▶ [PROBLEM REQUIREMENTS] Would you please copy only the lines from the line that contains "Task: Open Lahiru Gamage bowler profile" to the end of the data below, exactly, leaving every picture out?

▶ [SUPPLIED RECORDS]
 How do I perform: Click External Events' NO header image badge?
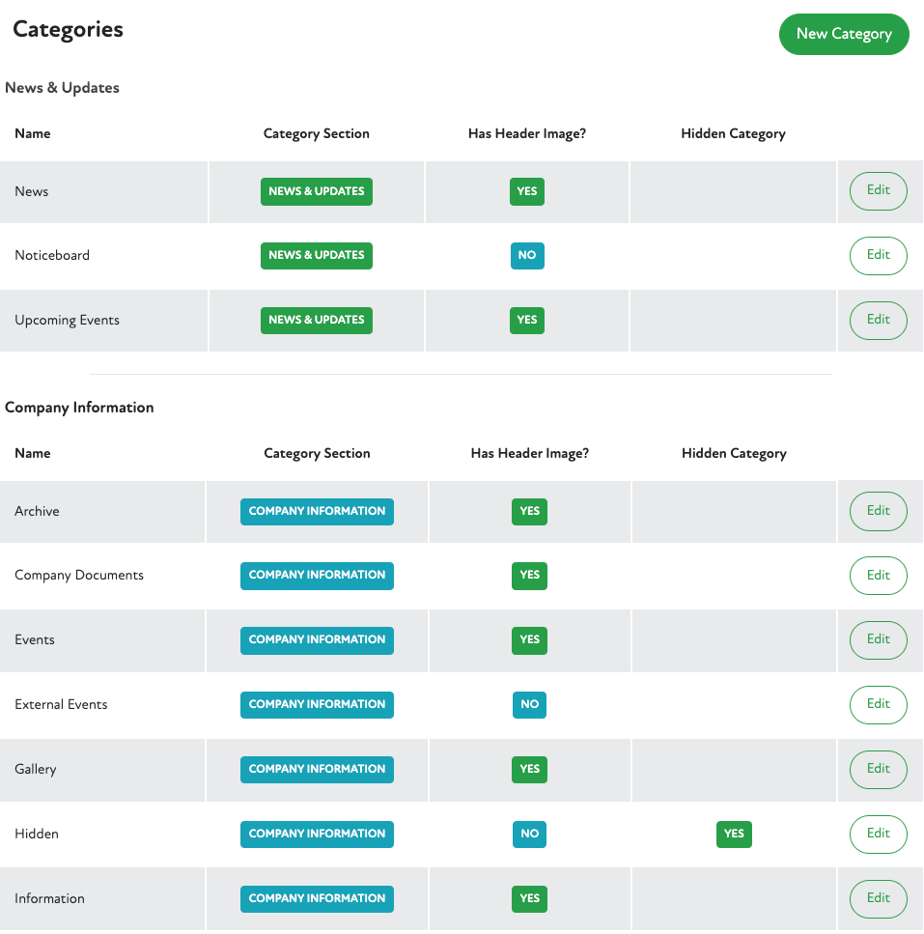[x=529, y=705]
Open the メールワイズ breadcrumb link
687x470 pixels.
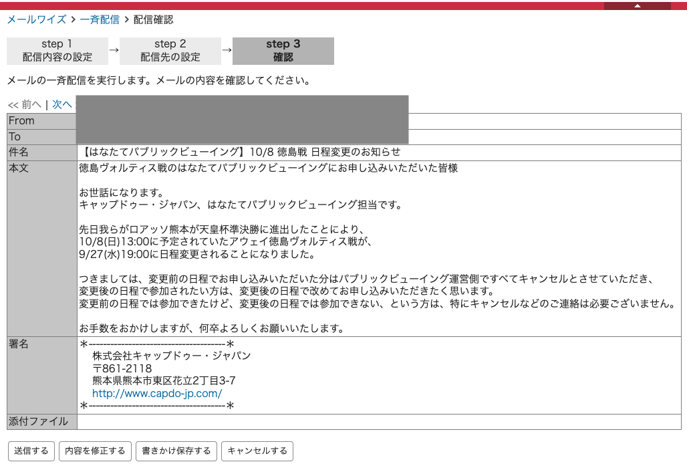pyautogui.click(x=37, y=19)
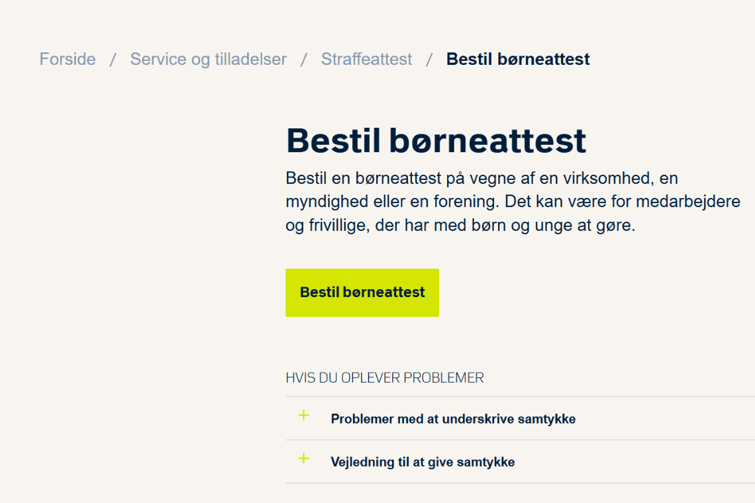The height and width of the screenshot is (503, 755).
Task: Click the "HVIS DU OPLEVER PROBLEMER" heading
Action: point(384,377)
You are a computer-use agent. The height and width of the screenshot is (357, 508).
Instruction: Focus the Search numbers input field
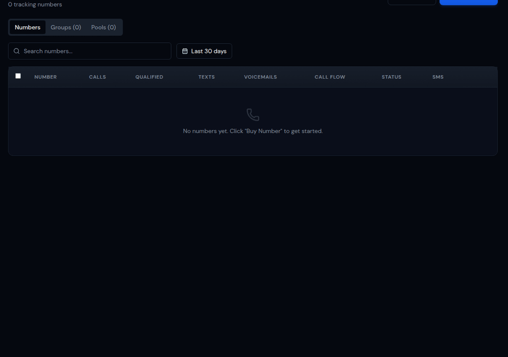click(x=94, y=51)
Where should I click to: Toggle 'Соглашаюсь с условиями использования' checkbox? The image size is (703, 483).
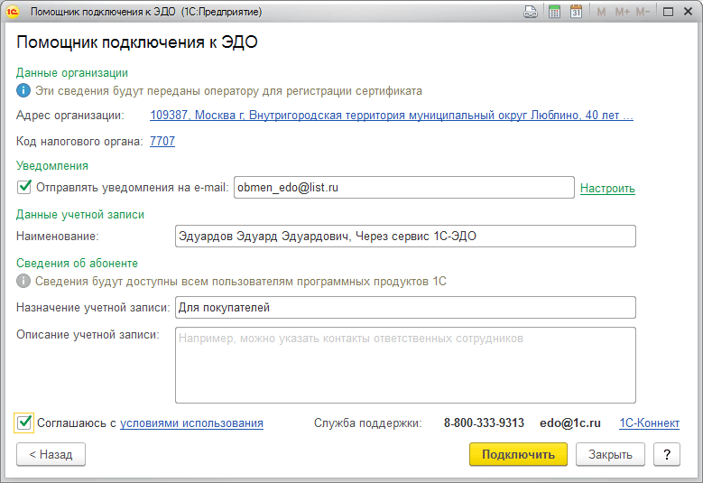[x=25, y=423]
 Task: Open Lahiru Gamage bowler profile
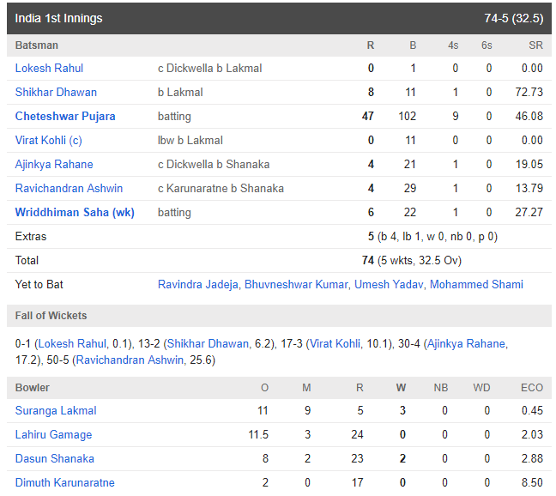[x=53, y=434]
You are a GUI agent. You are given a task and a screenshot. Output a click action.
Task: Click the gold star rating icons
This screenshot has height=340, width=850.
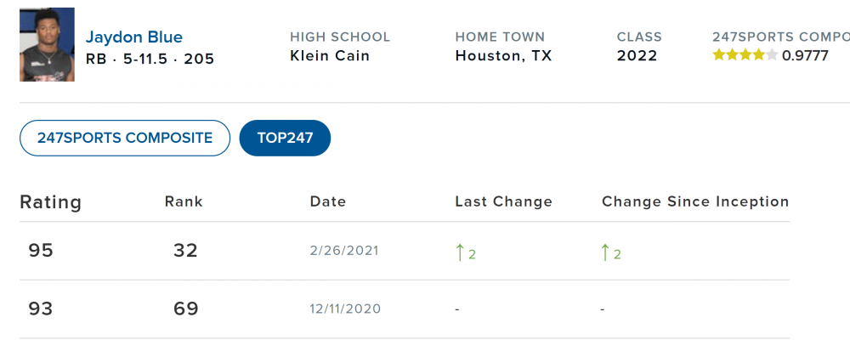tap(745, 56)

▶ [ANSWER TO THIS TASK]
 Task: Open Lahiru Gamage bowler profile
[x=53, y=434]
You are a GUI agent. You are given a task and a screenshot. Output a click action.
Task: Click the gold star rating icons
This screenshot has height=340, width=850.
tap(745, 56)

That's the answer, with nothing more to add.